General Mills is one of the world’s biggest and best-known food processors. It operates in more than 100 countries spread out over six continents, and it owns such brands as Betty Crocker, Cheerios, Nature Valley, Pillsbury, and Yoplait. Since the early 2000s, it has been on a mission to reduce its environmental footprint, which includes using less energy at its plants and running those same facilities on cleaner fuels. 

In 2012, General Mills set a 10-year goal to improve energy efficiency in the company’s 26 largest US-based plants by 20%. But the US Department of Energy said that the company had achieved that goal well ahead of this year.

“We started this journey by looking within our walls back in 2005 and have extended our commitments and work across our entire value chain,” John Church, chief supply chain officer and global business solutions officer at General Mills, said. “We have to own the entirety of our impact, and this is one of the many ways General Mills is working to reduce our impact on the environment.” 

What steps did General Mills take?

The company says that its 20% improvement represents more than 2 million MMBTUs of energy (combined electricity and natural gas) between 2012 and 2018. In fiscal 2018, more than 60 energy efficiency and energy reduction projects were completed across the company. These improvement projects saved over 12 million kWh and delivered $4.8 million in cost savings. It also avoided nearly 6,000 metric tons of CO2 emission-equivalents.

The focus has been on energy efficiency. It took part in the Energy Department’s Better Plants Challenge, which says that energy is a variable cost, and it is often industrial users’ most considerable expense — sometimes 10% of their overhead. Most manufacturing facilities want to cut this cost, and they have deployed technologies to do so. The Energy Department says that energy costs can be reduced by 15% to 32% if energy efficiency techniques are fully utilized. That can be anything from using automated lighting to deploying combined heat and power systems — technologies that capture wasted heat and then recycle it to make energy. For those efforts to succeed, though, the C-suite needs to be onboard. 

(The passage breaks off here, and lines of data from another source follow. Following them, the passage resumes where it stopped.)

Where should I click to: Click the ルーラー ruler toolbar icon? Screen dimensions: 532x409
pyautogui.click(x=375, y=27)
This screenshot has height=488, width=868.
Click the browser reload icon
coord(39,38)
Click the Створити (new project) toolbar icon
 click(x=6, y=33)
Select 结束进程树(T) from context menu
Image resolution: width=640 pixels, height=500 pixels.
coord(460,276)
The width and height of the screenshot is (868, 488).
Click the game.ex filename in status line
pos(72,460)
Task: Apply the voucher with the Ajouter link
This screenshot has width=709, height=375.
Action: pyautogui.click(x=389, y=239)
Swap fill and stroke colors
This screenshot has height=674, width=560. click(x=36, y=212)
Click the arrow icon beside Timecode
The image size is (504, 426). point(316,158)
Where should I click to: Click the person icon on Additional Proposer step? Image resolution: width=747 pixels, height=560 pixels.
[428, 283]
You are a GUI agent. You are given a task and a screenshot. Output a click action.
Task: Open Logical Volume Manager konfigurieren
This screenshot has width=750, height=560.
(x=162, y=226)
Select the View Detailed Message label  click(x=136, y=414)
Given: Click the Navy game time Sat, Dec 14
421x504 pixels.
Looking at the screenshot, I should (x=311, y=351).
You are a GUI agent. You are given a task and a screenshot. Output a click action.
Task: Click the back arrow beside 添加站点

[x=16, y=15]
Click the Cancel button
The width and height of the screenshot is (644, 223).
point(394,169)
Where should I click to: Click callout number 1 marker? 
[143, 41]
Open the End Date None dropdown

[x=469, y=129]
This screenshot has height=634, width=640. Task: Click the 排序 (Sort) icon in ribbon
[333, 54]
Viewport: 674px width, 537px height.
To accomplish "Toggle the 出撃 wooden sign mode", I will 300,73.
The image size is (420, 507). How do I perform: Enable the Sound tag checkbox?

Although many energy efficiency projects have high internal rates of return and/or short payback periods, often they are not implemented,” the Energy Department says. “Someone in the company must have the incentive, interest, skill set, and time to identify project opportunities, to prepare and package together with the project technical, financial, and procurement documents, and to push for project approval and implementation.”

The Results

As for General Mills, it took to the plant floor for hands-on training. It found opportunities to reduce leak rates, improve dust collectors, and better the pneumatic pumps for transporting ingredients. The cost to run its compressed air system was unknown. The solutions started with low-hanging fruit like routine maintenance. But it also involved more complicated steps like improving heat recovery to make the process hot water.

As part of the company’s greenhouse gas emissions (GHG) reduction goal, each General Mills production facility has a target to reduce energy use by 2% annually. During fiscal 2018, this rate decreased by 2% compared to the prior year; absolute energy use decreased by 7%, it says. The company wants to save $25 million a year in energy costs and reduce greenhouse gases by 28% by 2025.

The most prominent sites have a full-time engineer focusing on energy reduction, while the smaller plants have part-time experts concentrating on energy efficiency. This approach has saved $13.5 million per year in energy costs in the first three years and achieved an 11% reduction in energy intensity.

“Climate change and its effects are having an impact on our planet, people’s lives, and on General Mills’ ability to live out our purpose of making food the world loves,” Kofi Bruce, chief financial officer at General Mills, said in a statement. “General Mills is focused on reducing emissions across our value chain, and we are making strategic financial investments connected to our sustainability goals to further advance and support this important work.”